Memorial Day in Israel bares the raw, unspeakable pain felt by virtually all Israelis—and their brothers and sisters across the globe—in mourning for those who gave their lives for the Jewish State. To date, 23,646 people have been killed in defending the nation, and 3,134 have become victims of terror attacks. Behind these cold statistics are real men, women and children whose irreplaceable loss has left parents without their children, children without their parents, spouses without their life partners.

At the annual schoolwide Memorial Day assembly, Boys Town Jerusalem students pay special tribute to the school’s 70 graduates and teachers killed in Israel’s wars, conflicts and terror attacks. As the BTJ staff then gathers at the nearby Mount Herzl military cemetery to offer their respects and prayers, they recall together the memories of Boys Town “family” members who have fallen. The rabbis and teachers pause at the graves of Gadi (Class of 1886) and his wife Tzipi Shemesh, who tragically became the first soldier-civilian couple to be buried alongside one another in this military cemetery. Gadi and Tzipi’s murder in 2002 in a deadly suicide bombing attack left the nation in shock and horror:


Just moments before a terrorist detonated the bomb on a crowded Jerusalem main street, Gadi and Tzipi had learned from an ultrasound exam that Tzipi was expecting twins. 

Tzipi was killed instantly, and Gadi died of his wounds hours later.

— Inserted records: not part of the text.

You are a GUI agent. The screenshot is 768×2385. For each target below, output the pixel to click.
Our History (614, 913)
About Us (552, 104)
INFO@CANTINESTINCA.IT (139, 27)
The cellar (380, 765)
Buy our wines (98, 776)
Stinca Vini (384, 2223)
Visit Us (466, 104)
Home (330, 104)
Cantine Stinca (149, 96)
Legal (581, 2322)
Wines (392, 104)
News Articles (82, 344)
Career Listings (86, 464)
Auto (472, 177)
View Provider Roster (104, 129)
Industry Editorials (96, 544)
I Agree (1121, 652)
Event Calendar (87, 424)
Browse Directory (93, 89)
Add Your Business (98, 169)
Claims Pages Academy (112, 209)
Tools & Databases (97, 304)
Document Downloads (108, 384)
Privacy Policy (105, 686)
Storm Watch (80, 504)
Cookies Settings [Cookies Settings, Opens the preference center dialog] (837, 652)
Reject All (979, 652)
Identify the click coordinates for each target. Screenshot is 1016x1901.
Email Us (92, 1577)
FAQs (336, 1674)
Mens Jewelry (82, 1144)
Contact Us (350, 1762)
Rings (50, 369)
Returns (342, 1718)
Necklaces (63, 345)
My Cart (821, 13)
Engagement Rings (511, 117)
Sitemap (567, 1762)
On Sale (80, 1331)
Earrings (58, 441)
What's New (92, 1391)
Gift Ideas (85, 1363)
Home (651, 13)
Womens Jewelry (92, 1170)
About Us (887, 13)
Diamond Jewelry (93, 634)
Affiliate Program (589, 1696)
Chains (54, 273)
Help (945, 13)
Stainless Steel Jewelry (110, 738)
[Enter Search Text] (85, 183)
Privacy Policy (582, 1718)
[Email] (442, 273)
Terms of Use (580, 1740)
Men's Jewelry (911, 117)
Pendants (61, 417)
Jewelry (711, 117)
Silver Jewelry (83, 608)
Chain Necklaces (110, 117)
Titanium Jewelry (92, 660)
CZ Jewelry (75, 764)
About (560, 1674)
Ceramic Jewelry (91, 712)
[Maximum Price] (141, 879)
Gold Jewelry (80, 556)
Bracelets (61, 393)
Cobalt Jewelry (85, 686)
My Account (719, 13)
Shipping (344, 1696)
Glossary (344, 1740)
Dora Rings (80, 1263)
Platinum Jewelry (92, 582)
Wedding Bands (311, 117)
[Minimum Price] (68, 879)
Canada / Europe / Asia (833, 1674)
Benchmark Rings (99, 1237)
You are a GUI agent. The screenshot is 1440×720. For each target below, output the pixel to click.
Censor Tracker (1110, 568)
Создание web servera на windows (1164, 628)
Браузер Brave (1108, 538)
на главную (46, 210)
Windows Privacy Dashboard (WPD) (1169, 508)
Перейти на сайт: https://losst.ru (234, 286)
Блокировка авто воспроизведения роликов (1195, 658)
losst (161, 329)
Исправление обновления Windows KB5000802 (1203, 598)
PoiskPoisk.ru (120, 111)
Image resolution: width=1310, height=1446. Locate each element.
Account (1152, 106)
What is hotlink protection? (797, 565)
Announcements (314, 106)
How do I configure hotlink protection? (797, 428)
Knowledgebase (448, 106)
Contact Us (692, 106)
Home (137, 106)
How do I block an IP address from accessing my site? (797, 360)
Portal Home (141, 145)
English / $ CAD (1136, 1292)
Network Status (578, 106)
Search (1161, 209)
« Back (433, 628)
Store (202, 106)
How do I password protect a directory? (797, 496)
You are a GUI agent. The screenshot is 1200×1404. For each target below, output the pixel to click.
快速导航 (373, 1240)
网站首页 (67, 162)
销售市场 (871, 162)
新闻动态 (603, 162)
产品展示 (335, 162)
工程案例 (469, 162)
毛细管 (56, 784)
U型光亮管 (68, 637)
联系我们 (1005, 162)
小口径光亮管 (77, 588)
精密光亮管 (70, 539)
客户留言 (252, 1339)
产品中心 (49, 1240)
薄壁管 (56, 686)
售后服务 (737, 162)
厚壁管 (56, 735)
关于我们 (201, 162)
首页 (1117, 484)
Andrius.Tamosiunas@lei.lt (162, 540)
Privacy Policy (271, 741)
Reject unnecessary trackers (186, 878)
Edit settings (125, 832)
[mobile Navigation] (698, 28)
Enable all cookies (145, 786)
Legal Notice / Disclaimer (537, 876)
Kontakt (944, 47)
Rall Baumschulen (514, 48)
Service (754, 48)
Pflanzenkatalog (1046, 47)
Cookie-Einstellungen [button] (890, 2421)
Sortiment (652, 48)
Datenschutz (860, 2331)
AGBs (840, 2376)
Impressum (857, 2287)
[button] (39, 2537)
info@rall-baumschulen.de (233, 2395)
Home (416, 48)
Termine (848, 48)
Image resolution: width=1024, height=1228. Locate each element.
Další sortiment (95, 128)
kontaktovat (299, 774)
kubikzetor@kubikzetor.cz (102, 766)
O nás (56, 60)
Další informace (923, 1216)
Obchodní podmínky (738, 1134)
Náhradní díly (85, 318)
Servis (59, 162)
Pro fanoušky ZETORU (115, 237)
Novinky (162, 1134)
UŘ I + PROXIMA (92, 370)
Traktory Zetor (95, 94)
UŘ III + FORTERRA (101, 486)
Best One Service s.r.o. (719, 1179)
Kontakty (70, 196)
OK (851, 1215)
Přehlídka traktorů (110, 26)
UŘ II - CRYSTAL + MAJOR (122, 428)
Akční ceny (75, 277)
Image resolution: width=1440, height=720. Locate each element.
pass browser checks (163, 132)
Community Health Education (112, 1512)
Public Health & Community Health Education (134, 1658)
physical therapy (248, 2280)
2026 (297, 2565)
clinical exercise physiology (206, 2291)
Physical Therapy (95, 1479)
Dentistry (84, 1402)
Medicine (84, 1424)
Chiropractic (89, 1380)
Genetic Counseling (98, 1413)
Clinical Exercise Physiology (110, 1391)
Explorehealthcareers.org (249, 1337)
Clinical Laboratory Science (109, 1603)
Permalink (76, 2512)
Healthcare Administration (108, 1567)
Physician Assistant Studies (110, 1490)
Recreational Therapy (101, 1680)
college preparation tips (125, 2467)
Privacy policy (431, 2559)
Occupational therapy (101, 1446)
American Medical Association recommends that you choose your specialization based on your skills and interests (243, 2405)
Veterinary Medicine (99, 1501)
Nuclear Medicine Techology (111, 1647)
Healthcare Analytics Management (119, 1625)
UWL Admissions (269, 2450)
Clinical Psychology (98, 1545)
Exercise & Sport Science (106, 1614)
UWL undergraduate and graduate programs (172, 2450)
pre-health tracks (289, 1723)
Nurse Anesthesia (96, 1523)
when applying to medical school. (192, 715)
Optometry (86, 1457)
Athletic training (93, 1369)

Their two little daughters at home were left orphans.

At Boys Town Jerusalem, Gad Shemesh had gained the skills in his Printing major and the love for Jewish studies that were to shape his life. Following his graduation, Gad enlisted in the IDF where he was assigned to the military printing press and excelled in his work. Soon after discharge, Gad returned to the IDF to become a career soldier and rose to hold top positions in the IDF Printing and Graphics Department. At the same time, he worked tirelessly to improve Jewish life on the large Tel Hashomer base where he served in the Logistics Corps. Gad singlehandedly spearheaded the construction of a much-needed synagogue on base, which grew quickly and vigorously.

At his death, Sergeant-Major Gad Shemesh was 34 years old. His wife Tzipi was 29. Only two among the 26,780 precious souls of Israel’s fallen, but whose memory remains alive, loved and honored by Boys Town Jerusalem.